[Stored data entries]

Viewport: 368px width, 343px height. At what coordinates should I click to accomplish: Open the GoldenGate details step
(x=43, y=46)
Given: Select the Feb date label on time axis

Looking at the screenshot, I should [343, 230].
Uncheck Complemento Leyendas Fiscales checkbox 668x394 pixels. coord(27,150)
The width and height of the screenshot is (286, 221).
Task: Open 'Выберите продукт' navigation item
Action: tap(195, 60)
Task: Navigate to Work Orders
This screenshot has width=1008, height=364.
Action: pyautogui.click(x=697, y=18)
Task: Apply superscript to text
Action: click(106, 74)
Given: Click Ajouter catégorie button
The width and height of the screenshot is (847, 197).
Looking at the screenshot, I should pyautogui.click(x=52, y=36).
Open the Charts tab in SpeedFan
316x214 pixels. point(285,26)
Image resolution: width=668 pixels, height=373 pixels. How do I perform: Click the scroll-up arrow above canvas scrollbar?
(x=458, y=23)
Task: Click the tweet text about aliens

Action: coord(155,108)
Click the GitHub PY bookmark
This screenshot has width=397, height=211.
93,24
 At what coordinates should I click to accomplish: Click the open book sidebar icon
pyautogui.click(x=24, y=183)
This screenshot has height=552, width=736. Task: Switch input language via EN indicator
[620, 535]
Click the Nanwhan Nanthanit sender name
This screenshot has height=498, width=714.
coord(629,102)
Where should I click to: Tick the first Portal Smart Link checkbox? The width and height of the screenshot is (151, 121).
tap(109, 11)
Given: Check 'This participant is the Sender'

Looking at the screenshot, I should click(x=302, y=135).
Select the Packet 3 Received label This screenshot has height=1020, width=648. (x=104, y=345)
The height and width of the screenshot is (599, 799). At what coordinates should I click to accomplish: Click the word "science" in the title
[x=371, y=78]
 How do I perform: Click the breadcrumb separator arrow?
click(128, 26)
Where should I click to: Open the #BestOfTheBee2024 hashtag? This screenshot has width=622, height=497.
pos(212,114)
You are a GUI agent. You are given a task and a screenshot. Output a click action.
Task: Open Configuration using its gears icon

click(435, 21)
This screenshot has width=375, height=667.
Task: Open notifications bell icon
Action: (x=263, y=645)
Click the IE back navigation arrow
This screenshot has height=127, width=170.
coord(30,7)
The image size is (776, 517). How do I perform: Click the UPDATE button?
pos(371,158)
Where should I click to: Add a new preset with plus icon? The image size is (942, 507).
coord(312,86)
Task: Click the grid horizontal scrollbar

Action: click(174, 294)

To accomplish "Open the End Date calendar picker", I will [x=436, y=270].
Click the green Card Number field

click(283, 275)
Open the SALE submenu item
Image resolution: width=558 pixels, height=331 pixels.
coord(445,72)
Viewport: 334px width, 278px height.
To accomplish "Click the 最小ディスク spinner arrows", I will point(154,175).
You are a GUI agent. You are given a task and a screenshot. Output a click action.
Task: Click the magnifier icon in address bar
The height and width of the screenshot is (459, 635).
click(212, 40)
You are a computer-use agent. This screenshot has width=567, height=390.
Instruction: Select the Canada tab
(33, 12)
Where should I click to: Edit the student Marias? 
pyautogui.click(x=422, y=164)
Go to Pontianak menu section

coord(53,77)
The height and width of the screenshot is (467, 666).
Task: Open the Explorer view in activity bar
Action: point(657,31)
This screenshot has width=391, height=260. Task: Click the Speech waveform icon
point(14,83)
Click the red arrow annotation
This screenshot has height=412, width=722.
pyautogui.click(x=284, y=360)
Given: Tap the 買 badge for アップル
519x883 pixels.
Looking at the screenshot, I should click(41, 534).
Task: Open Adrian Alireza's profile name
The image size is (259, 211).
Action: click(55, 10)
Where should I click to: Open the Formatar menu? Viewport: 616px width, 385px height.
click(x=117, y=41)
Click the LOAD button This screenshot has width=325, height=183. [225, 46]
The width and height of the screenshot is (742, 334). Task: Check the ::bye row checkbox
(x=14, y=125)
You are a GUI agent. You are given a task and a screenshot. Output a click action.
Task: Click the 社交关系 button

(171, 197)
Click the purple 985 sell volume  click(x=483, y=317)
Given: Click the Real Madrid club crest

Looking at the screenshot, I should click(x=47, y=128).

* Action item *
Could you copy every record above exactly as written?

* Solution to the exercise *
Viewport: 368px width, 343px height. At what coordinates should I click to accomplish: Open the GoldenGate details step
(x=43, y=46)
Given: Select the Feb date label on time axis

Looking at the screenshot, I should [343, 230].
Uncheck Complemento Leyendas Fiscales checkbox 668x394 pixels. coord(27,150)
The width and height of the screenshot is (286, 221).
Task: Open 'Выберите продукт' navigation item
Action: tap(195, 60)
Task: Navigate to Work Orders
This screenshot has width=1008, height=364.
Action: pyautogui.click(x=697, y=18)
Task: Apply superscript to text
Action: click(106, 74)
Given: Click Ajouter catégorie button
The width and height of the screenshot is (847, 197).
Looking at the screenshot, I should pyautogui.click(x=52, y=36).
Open the Charts tab in SpeedFan
316x214 pixels. point(285,26)
Image resolution: width=668 pixels, height=373 pixels. How do I perform: Click the scroll-up arrow above canvas scrollbar?
(x=458, y=23)
Task: Click the tweet text about aliens

Action: coord(155,108)
Click the GitHub PY bookmark
This screenshot has width=397, height=211.
93,24
 At what coordinates should I click to accomplish: Click the open book sidebar icon
pyautogui.click(x=24, y=183)
This screenshot has height=552, width=736. Task: Switch input language via EN indicator
[620, 535]
Click the Nanwhan Nanthanit sender name
This screenshot has height=498, width=714.
coord(629,102)
Where should I click to: Tick the first Portal Smart Link checkbox? The width and height of the screenshot is (151, 121).
tap(109, 11)
Given: Check 'This participant is the Sender'

Looking at the screenshot, I should click(x=302, y=135).
Select the Packet 3 Received label This screenshot has height=1020, width=648. (x=104, y=345)
The height and width of the screenshot is (599, 799). At what coordinates should I click to accomplish: Click the word "science" in the title
[x=371, y=78]
 How do I perform: Click the breadcrumb separator arrow?
click(128, 26)
Where should I click to: Open the #BestOfTheBee2024 hashtag? This screenshot has width=622, height=497.
pos(212,114)
You are a GUI agent. You are given a task and a screenshot. Output a click action.
Task: Open Configuration using its gears icon

click(435, 21)
This screenshot has width=375, height=667.
Task: Open notifications bell icon
Action: (x=263, y=645)
Click the IE back navigation arrow
This screenshot has height=127, width=170.
coord(30,7)
The image size is (776, 517). How do I perform: Click the UPDATE button?
pos(371,158)
Where should I click to: Add a new preset with plus icon? The image size is (942, 507).
coord(312,86)
Task: Click the grid horizontal scrollbar

Action: click(174, 294)

To accomplish "Open the End Date calendar picker", I will [x=436, y=270].
Click the green Card Number field

click(283, 275)
Open the SALE submenu item
Image resolution: width=558 pixels, height=331 pixels.
coord(445,72)
Viewport: 334px width, 278px height.
To accomplish "Click the 最小ディスク spinner arrows", I will point(154,175).
You are a GUI agent. You are given a task and a screenshot. Output a click action.
Task: Click the magnifier icon in address bar
The height and width of the screenshot is (459, 635).
click(212, 40)
You are a computer-use agent. This screenshot has width=567, height=390.
Instruction: Select the Canada tab
(33, 12)
Where should I click to: Edit the student Marias? 
pyautogui.click(x=422, y=164)
Go to Pontianak menu section

coord(53,77)
The height and width of the screenshot is (467, 666).
Task: Open the Explorer view in activity bar
Action: point(657,31)
This screenshot has width=391, height=260. Task: Click the Speech waveform icon
point(14,83)
Click the red arrow annotation
This screenshot has height=412, width=722.
pyautogui.click(x=284, y=360)
Given: Tap the 買 badge for アップル
519x883 pixels.
Looking at the screenshot, I should click(41, 534).
Task: Open Adrian Alireza's profile name
The image size is (259, 211).
Action: click(55, 10)
Where should I click to: Open the Formatar menu? Viewport: 616px width, 385px height.
click(x=117, y=41)
Click the LOAD button This screenshot has width=325, height=183. [225, 46]
The width and height of the screenshot is (742, 334). Task: Check the ::bye row checkbox
(x=14, y=125)
You are a GUI agent. You are given a task and a screenshot. Output a click action.
Task: Click the 社交关系 button

(171, 197)
Click the purple 985 sell volume  click(x=483, y=317)
Given: Click the Real Madrid club crest

Looking at the screenshot, I should click(x=47, y=128).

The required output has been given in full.